*** Opening Material for the task ***

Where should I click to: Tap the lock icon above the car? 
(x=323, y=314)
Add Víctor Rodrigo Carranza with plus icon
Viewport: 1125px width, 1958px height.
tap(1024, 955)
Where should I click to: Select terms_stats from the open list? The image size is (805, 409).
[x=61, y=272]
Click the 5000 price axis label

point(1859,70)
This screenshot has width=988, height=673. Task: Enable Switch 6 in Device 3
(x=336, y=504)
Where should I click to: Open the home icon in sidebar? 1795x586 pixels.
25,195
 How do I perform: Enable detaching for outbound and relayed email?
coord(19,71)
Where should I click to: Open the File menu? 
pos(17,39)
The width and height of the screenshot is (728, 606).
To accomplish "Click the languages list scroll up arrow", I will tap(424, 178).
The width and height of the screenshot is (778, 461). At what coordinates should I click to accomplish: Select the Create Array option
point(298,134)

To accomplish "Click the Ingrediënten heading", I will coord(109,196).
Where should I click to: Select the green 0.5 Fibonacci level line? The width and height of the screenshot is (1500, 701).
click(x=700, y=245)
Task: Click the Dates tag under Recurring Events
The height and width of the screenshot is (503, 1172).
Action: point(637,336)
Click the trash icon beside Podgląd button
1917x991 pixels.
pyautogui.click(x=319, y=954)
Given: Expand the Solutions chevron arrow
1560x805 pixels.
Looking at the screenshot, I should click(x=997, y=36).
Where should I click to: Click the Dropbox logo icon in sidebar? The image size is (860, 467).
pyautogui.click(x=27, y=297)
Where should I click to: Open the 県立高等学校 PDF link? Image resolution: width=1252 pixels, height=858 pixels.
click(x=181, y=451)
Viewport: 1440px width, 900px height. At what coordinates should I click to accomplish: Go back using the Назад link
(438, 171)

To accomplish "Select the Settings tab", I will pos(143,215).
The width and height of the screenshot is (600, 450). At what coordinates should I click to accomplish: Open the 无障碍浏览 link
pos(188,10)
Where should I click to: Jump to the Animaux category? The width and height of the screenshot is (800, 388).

*** Closing Material for the task ***

**What you are asked to do**
Repeat the entries above verbatim.

**Answer to this task**
Where should I click to: Tap the lock icon above the car? 
(x=323, y=314)
Add Víctor Rodrigo Carranza with plus icon
Viewport: 1125px width, 1958px height.
tap(1024, 955)
Where should I click to: Select terms_stats from the open list? The image size is (805, 409).
[x=61, y=272]
Click the 5000 price axis label

point(1859,70)
This screenshot has width=988, height=673. Task: Enable Switch 6 in Device 3
(x=336, y=504)
Where should I click to: Open the home icon in sidebar? 1795x586 pixels.
25,195
 How do I perform: Enable detaching for outbound and relayed email?
coord(19,71)
Where should I click to: Open the File menu? 
pos(17,39)
The width and height of the screenshot is (728, 606).
To accomplish "Click the languages list scroll up arrow", I will tap(424, 178).
The width and height of the screenshot is (778, 461). At what coordinates should I click to accomplish: Select the Create Array option
point(298,134)

To accomplish "Click the Ingrediënten heading", I will coord(109,196).
Where should I click to: Select the green 0.5 Fibonacci level line? The width and height of the screenshot is (1500, 701).
click(x=700, y=245)
Task: Click the Dates tag under Recurring Events
The height and width of the screenshot is (503, 1172).
Action: point(637,336)
Click the trash icon beside Podgląd button
1917x991 pixels.
pyautogui.click(x=319, y=954)
Given: Expand the Solutions chevron arrow
1560x805 pixels.
Looking at the screenshot, I should click(x=997, y=36).
Where should I click to: Click the Dropbox logo icon in sidebar? The image size is (860, 467).
pyautogui.click(x=27, y=297)
Where should I click to: Open the 県立高等学校 PDF link? Image resolution: width=1252 pixels, height=858 pixels.
click(x=181, y=451)
Viewport: 1440px width, 900px height. At what coordinates should I click to accomplish: Go back using the Назад link
(438, 171)

To accomplish "Select the Settings tab", I will pos(143,215).
The width and height of the screenshot is (600, 450). At what coordinates should I click to accomplish: Open the 无障碍浏览 link
pos(188,10)
Where should I click to: Jump to the Animaux category? The width and height of the screenshot is (800, 388).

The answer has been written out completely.